The Democrats (and many Republicans) in Congress who "voted for this war" (though that isn't really what they did, and no one in either party is consistent enough with this idea to usefully draw the distinction between giving Chimpy the right to go to the UN to present his case, and "voting for The War"), thinking that it would be politically bad to ever vote against a war lead by warmongering idiots and fools, are now predictably backpedaling on their pro-war stances because the qWagmire has turned into a financial, military, and moral disaster the size of which staggers even the most far-sighted war protestors.
Their defense? They didn't get the same intelligence that the White House did, so they were "fooled". It's not so easy to see how they were fooled into thinking that any war lead by this particular team, "Halliburton" Cheney and "Selling nuclear reactors to North Korea" Rumsfeld among them, would turn out OK. Maybe they thought that Bush wars in Iraq were always going to be short and popular, like the 1991 blood-for-oil fest led by Bush Sr. Maybe they just missed the fact that the architect for THAT little adventure, Brent Scowcroft, was in the papers arguing against IraqII, but then our Congresscritters seem incredibly dim on most matters. So, they were "fooled" by the intelligence they had is their defense.
Bush, wanting to strap the entire govenment onto himself and spread the blame around far and wide, says that the Congress couldn't have been "fooled" because they had the same intelligence that the Shite House had.
Turns out, yet again, that Bush is lying through his fucking teeth. Our Congressional mushrooms were kept in the dark and fed bullshit. The non-partisan Congressional Research Service was asked to look into this matter, and Diane Feinstein has
published their findings. Among them:
By virtue of his constitutional role as commander-and-in-chief and head of the executive branch, the President has access to all national intelligence collected, analyzed and produced by the Intelligence Community. The President's position also affords him the authority - which, at certain times, has been aggressively asserted - to restrict the flow of intelligence information to Congress and its two intelligence committees, which are charged with providing legislative oversight of the Intelligence Community. As a result, the President, and a small number of presidentially-designated Cabinet-level officials, including the Vice President - in contrast to Members of Congress - have access to a far greater overall volume of intelligence and to more sensitive intelligence information, including information regarding intelligence sources and methods. They, unlike Members of Congress, also have the authority to more extensively task the Intelligence Community, and its extensive cadre of analysts, for follow-up information. As a result, the President and his most senior advisors arguably are better positioned to assess the quality of the Community's intelligence more accurately than is Congress.

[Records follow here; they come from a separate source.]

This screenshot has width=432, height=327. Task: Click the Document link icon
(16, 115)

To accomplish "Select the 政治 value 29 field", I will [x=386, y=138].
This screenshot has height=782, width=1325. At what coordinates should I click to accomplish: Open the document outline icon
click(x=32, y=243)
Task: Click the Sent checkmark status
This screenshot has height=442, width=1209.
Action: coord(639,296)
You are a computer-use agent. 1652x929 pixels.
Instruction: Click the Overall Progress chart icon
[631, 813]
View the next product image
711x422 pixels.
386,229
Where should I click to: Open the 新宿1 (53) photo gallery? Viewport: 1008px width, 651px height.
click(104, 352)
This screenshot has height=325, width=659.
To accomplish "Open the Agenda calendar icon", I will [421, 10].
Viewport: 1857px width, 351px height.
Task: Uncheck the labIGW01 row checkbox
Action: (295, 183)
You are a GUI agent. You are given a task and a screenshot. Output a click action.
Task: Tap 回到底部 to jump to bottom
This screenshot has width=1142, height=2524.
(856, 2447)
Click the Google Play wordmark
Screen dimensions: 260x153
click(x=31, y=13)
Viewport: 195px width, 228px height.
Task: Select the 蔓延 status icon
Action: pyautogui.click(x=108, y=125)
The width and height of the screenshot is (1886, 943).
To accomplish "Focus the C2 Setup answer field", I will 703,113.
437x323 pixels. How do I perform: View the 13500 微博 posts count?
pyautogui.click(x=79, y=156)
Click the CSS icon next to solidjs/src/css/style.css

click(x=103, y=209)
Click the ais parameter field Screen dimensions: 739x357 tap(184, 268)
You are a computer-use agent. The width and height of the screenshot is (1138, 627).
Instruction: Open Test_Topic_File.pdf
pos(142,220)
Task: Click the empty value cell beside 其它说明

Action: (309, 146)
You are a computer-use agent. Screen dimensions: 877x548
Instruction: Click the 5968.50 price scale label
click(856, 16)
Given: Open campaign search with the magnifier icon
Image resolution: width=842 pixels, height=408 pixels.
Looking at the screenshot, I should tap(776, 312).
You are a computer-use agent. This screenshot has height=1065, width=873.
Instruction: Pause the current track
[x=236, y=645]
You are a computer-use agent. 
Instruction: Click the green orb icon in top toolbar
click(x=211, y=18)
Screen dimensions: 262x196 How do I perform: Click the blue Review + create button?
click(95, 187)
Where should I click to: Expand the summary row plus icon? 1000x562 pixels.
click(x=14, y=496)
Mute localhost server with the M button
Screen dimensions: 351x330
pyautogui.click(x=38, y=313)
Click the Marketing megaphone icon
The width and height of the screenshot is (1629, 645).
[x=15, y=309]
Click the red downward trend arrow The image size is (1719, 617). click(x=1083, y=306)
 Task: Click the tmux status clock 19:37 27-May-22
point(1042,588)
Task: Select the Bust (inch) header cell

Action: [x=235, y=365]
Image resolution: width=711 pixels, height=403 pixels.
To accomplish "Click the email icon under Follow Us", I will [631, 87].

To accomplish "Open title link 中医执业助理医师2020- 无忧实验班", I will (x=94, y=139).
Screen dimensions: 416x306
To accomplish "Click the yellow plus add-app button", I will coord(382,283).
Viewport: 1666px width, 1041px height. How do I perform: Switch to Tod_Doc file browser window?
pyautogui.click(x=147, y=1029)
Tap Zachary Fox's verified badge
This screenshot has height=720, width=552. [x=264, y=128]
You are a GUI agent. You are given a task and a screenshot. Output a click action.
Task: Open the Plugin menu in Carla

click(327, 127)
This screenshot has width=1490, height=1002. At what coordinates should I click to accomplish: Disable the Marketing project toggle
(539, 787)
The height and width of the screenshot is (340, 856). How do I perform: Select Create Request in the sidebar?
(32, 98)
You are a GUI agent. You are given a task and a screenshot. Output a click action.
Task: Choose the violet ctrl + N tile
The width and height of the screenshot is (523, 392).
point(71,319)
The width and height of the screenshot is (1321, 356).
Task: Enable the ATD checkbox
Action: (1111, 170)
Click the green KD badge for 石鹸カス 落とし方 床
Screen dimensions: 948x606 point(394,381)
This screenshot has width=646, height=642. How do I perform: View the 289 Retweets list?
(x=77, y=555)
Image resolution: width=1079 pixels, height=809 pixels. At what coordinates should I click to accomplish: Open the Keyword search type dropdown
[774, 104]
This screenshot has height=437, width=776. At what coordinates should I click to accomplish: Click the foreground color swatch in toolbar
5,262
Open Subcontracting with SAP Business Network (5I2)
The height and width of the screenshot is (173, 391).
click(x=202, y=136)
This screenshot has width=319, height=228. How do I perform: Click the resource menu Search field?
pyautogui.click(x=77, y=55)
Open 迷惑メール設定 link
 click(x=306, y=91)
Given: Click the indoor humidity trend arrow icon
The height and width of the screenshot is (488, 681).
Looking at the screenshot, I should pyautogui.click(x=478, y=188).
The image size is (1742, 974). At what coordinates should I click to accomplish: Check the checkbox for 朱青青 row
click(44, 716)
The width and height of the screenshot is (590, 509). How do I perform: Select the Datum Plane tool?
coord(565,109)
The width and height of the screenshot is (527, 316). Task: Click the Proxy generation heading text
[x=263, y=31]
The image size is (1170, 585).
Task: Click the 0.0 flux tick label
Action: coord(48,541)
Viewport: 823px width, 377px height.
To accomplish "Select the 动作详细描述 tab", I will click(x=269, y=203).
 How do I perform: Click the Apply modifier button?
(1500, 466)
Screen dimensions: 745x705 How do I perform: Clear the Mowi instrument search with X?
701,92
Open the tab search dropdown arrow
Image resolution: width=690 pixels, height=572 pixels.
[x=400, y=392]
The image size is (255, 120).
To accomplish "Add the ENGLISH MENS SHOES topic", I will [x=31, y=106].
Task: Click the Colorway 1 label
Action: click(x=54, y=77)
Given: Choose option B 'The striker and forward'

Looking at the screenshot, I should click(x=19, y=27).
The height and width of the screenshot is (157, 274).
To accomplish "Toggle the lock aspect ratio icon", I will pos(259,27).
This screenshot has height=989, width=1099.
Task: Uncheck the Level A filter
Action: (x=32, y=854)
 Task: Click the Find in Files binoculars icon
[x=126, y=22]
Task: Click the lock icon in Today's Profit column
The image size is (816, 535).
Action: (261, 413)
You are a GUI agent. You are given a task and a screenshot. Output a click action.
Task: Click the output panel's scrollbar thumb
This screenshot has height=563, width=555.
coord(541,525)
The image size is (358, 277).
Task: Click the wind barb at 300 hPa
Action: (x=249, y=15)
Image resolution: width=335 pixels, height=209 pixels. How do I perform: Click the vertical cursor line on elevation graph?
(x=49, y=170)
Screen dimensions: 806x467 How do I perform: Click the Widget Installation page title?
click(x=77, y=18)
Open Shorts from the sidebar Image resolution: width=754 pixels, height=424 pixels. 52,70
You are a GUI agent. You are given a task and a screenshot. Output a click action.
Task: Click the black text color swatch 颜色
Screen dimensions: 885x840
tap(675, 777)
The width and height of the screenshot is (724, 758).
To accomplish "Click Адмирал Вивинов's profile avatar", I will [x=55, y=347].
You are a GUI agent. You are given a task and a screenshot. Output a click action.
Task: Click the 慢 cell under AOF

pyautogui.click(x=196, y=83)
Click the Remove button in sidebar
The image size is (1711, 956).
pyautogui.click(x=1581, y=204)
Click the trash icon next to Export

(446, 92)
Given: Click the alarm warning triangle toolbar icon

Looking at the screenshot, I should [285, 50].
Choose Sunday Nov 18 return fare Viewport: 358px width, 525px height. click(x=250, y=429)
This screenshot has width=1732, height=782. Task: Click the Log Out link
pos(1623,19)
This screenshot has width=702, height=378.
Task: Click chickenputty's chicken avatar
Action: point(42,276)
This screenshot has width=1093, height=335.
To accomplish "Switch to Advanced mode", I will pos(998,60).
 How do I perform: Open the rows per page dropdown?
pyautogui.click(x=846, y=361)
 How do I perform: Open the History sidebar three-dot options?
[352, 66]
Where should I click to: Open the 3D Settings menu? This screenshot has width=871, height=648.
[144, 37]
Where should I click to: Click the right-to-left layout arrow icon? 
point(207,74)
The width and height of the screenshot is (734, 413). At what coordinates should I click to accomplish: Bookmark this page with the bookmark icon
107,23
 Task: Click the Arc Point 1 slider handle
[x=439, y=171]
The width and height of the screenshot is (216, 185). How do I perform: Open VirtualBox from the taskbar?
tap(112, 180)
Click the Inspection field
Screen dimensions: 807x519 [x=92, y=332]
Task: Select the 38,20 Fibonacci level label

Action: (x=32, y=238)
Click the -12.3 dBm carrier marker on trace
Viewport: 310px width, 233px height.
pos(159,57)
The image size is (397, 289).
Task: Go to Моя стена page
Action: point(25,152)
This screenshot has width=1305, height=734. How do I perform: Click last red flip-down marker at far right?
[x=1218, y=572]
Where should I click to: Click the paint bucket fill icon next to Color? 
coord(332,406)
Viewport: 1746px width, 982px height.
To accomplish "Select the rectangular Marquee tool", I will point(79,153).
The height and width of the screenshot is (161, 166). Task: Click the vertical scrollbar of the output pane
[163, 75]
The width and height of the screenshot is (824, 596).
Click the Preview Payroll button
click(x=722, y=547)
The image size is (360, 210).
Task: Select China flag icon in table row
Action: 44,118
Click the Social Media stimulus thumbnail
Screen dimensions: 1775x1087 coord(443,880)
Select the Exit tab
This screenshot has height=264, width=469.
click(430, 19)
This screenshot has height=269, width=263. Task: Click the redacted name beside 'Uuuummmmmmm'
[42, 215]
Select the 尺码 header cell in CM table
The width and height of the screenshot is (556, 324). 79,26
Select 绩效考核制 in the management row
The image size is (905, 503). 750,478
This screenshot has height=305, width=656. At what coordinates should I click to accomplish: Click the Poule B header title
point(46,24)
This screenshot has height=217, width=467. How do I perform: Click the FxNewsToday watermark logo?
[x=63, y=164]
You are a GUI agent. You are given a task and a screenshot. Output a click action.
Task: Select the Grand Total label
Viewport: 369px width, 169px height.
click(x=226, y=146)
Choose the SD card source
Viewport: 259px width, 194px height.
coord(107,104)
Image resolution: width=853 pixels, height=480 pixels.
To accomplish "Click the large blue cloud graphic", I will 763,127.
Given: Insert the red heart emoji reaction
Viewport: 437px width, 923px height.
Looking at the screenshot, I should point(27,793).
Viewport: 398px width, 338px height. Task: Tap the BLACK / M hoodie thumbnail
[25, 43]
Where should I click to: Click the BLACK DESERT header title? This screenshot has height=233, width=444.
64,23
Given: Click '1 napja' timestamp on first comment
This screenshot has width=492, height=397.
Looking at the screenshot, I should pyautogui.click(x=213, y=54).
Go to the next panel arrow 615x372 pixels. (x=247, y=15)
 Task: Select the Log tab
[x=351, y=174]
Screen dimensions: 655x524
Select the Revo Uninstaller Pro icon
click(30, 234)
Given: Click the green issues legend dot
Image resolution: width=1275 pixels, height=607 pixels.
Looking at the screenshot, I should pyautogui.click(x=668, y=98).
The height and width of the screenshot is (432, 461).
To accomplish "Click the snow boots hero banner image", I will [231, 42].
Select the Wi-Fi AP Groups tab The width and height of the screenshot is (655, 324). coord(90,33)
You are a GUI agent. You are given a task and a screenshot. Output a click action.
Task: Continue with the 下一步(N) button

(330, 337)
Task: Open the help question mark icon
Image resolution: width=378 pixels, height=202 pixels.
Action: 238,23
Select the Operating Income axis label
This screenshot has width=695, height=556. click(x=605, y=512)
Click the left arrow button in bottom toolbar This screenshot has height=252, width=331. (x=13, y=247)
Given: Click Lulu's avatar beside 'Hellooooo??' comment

In addition to their greater access to intelligence, the President and his senior advisors also are better equipped than is Congress to assess intelligence information by virtue of the primacy of their roles in formulating U.S. foreign policy. Their foreign policy responsibilities often require active, sustained, and often personal interaction, with senior officials of many of the same countries targeted for intelligence collection by the Intelligence Community. Thus the President and his senior advisors are uniquely positioned to glean additional information and impressions - information that, like certain sensitive intelligence information, is generally unavailable to Congress - that can provide them with an important additional perspective with which to judge the quality of intelligence.
...
Congressional Access to Intelligence Information Not Routinely Provided in Four Areas
The executive branch generally does not routinely share with Congress four general types of intelligence information:
- the identities of intelligence sources;
- the "methods" employed by the Intelligence Community in collecting and analyzing intelligence;
- "raw" intelligence, which can be unevaluated or "lightly" evaluated intelligence, which in the case of human intelligence sometimes is provided by a single source, but which also could consist of intelligence derived from multiple sources when signals and imagery collection methods are employed; and,
- certain written intelligence products tailored to the specific needs of the President and other high-level executive branch policymakers. Included in the last category is the President's Daily Brief (PDB), a written intelligence product which is briefed daily to the President, and which consists of six to eight relatively short articles or briefs covering a broad array of topics. The PDB emphasizes current intelligence and is viewed as highly sensitive, in part, because it can contain intelligence source and operational information. Its dissemination is thus limited to the President and a small number of presidentially-designated senior administration policymakers.
So, not that this helps any of the dead and dying and wounded and maimed and tortured and raped in Iraq, but for what it is worth, gee the Congress didn't "know" the full extent of how much horsecrap the administration was shoveling. I hope they can sleep at night.